Payment Law Advisor Legal Commentary and Resources for the Payment Industry

Supreme Court Narrows FDCPA’s Definition of Debt Collector

Posted in Regulatory and Compliance

final notice square grunge stampDebt buyers generally are considered “debt collectors” under the Fair Debt Collection Practices Act (“FDCPA”).  However, on June 12, 2017, the Supreme Court decided Henson v. Santander Consumer USA Inc., which resolved an existing circuit split and unanimously affirmed a Fourth Circuit holding that a company that collects debts that it had purchased for its own account does not trigger the statutory definition of “debt collector” within the Fair Debt Collection Practices Act (“FDCPA”).  Accordingly, a certain subset of diversified debt buyers – those who are not principally engaged in the business of debt collecting – who own the debts upon which they try to collect are not considered ”debt collectors” under the FDCPA.

The Court’s holding (discussed further below) is narrow – it does not directly impact debt buyers that service, rather than own, accounts; debt buyers principally engaged in debt collection; or debt buyers that collect under a third-party name other than their own.  Additionally, the Court left the door open with respect to whether an entity can be both a “creditor” and a “debt collector” under the FDCPA.  Thus, we could see increased litigation on this front, as well as with respect to the status of passive debt buyers under the FDCPA and debt buyers that rely on the affiliate exception in 15 U.S.C. 1692a(6)(B).

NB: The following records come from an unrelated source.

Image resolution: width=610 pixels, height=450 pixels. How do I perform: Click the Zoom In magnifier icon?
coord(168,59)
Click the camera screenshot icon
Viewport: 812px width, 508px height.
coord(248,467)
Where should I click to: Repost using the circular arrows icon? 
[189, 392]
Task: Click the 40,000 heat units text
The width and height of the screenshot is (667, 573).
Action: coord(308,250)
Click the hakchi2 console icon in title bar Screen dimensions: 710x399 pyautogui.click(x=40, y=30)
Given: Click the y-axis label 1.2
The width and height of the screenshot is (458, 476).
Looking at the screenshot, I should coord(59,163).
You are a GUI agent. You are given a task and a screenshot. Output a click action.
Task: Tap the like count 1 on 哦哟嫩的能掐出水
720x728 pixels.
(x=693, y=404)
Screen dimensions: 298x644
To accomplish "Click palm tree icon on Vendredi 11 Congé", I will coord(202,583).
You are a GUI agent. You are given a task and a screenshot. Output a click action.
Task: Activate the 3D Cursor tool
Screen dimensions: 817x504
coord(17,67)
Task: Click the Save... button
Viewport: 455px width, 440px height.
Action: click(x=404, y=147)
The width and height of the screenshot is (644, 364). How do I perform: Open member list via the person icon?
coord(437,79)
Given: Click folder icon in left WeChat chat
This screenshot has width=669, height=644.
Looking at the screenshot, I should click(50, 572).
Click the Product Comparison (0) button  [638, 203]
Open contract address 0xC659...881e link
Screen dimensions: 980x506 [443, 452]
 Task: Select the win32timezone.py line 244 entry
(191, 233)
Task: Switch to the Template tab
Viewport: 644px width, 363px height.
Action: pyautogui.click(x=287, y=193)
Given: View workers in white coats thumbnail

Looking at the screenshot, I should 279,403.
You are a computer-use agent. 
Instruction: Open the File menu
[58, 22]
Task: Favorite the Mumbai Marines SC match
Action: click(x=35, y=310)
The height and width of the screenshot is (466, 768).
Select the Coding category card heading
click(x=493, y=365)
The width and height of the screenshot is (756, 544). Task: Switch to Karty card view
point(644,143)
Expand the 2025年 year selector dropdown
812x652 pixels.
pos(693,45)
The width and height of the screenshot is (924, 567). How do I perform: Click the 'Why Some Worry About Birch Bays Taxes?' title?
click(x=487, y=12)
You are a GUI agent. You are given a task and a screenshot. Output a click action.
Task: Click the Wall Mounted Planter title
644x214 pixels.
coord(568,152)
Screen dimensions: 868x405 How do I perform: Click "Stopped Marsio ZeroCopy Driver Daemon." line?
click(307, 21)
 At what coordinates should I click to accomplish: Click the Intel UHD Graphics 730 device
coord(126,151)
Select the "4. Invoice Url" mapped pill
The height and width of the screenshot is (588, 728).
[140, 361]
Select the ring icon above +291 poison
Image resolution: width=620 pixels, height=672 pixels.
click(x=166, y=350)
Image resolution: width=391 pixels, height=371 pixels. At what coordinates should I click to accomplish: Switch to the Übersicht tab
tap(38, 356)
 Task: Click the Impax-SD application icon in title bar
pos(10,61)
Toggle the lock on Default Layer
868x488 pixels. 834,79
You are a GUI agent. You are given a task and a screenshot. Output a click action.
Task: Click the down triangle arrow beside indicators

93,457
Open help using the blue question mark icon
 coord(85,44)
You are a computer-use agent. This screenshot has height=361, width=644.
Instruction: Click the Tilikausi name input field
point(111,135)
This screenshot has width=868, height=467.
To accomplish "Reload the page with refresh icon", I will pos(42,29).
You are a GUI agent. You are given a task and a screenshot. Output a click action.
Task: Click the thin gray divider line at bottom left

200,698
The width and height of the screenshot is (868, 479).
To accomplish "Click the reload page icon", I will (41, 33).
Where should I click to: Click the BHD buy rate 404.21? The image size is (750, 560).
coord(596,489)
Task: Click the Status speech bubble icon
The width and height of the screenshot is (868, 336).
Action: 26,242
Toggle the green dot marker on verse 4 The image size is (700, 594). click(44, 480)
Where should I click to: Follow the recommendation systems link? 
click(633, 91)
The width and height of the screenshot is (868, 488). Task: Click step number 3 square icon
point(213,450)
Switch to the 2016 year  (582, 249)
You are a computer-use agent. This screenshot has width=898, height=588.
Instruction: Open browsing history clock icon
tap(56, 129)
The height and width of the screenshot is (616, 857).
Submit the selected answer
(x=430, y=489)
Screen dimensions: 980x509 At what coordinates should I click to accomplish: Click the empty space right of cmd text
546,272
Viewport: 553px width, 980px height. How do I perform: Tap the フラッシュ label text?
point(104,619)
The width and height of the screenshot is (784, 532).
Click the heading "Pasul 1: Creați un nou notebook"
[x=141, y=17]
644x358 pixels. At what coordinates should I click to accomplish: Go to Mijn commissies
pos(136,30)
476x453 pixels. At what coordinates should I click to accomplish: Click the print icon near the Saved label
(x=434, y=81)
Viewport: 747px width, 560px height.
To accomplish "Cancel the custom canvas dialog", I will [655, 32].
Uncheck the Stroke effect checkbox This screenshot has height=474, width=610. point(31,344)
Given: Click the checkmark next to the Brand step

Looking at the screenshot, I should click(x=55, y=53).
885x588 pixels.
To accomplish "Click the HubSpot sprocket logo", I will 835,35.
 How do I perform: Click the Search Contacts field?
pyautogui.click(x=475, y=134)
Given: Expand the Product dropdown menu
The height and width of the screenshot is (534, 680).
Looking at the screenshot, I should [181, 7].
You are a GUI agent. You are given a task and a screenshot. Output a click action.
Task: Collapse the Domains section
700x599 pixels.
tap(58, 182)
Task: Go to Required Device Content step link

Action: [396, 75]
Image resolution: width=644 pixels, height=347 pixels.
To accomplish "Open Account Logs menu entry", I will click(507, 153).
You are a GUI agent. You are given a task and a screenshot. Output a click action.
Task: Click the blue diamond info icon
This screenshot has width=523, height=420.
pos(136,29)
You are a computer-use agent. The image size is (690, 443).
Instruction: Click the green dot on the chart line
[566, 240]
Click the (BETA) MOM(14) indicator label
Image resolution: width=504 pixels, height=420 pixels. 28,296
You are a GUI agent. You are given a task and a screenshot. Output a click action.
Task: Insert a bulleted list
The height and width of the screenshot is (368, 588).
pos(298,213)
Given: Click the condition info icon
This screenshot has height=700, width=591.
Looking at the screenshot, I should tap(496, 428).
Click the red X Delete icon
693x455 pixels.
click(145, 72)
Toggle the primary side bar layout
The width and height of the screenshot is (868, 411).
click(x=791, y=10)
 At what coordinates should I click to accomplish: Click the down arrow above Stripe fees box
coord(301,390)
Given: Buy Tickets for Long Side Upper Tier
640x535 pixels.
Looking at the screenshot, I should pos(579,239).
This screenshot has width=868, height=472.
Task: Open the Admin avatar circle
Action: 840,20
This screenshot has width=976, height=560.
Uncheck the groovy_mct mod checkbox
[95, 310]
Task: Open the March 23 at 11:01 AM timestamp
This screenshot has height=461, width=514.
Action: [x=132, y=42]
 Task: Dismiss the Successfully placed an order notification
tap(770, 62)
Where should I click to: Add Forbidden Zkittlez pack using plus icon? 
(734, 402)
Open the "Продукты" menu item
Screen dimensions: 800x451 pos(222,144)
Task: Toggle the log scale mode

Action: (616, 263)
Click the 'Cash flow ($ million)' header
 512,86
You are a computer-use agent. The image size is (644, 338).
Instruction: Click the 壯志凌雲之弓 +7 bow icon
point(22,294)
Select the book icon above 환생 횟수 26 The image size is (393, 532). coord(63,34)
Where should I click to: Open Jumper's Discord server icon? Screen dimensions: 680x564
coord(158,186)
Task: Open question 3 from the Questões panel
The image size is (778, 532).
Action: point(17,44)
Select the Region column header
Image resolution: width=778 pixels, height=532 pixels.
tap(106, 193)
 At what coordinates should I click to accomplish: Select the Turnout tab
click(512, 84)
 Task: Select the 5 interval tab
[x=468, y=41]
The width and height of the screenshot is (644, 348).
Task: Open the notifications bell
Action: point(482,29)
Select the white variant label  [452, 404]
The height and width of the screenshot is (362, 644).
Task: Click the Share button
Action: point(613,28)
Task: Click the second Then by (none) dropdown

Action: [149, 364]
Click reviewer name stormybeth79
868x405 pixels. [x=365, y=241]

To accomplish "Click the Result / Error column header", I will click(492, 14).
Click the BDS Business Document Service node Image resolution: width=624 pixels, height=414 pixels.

The holding is likely to narrow the scope of the CFPB’s upcoming FDCPA rulemaking to exclude the specific subset of debt buyers at issue in the case. The Court’s decision is also likely to deter future CFPB consent orders similar to the Bureau’s 2015 order against Discover Bank (where the Bureau held the bank liable for FDCPA violations with respect to collection activities relating to purchased student loan portfolios).  Had the Court’s decision been issued before 2015, the Bureau likely would have concluded that Discover Bank was not subject to the FDCPA.

Turning to the specifics of the case, it involved Santander Consumer USA Inc., which acquired defaulted loans from CitiFinancial Auto and then collected on those loans under Santander’s own name. The petitioners argued this activity made Santander a debt collector subject to the FDCPA.  The Fourth Circuit Court of Appeals disagreed, holding that Santander was not a “debt collector” because the debt purchaser owned the debts and was not seeking to collect a debt “owed . . . another.”

The only issue before the Court was whether a purchaser of defaulted debt constitutes a “debt collector” because it “regularly collects or attempts to collect . . . debts owed or due . . . another.”  Notably, the Court did not consider whether a purchaser of defaulted debt is engaged “in any business the principal purpose of which is the collection of any debts.”  This means that “pure play” debt buyers are likely still subject to the FDCPA.

In an opinion delivered by Justice Gorsuch (in his first opinion from the bench), the Court looked almost exclusively to the plain statutory language, specifically the phrase “owed . . . another.”  Rejecting all of the petitioners’ arguments, the Court stated that “[b]y defining debt collectors to include those who regularly seek to collect debts ‘owed . . . another,’ the statute’s plain language seems to focus on third party collection agents regularly collecting for a debt owner—not on a debt owner seeking to collect debts.”  Because Santander owned the debts when it began collection activities, the Court concluded that by the plain language of the statute, the debt was not owed “another.”

The Court stated further that “this language appears to suggest that we should care how a debt owner came to be a debt owner . . . [a]ll that matters is whether the target of the lawsuit regularly seeks to collect debts for its own account or does so for ‘another.’” Thus, the Court held that ownership of the debt is only relevant at the time of collection, not at the time of acquisition. In other words, because Santander owned the debt at the time it began collection activities, the debt was not owed to “another” and Santander was not a debt collector. It is irrelevant that the debt was owed to “another” (CitiFinancial Auto) at the time Santander purchased the debts.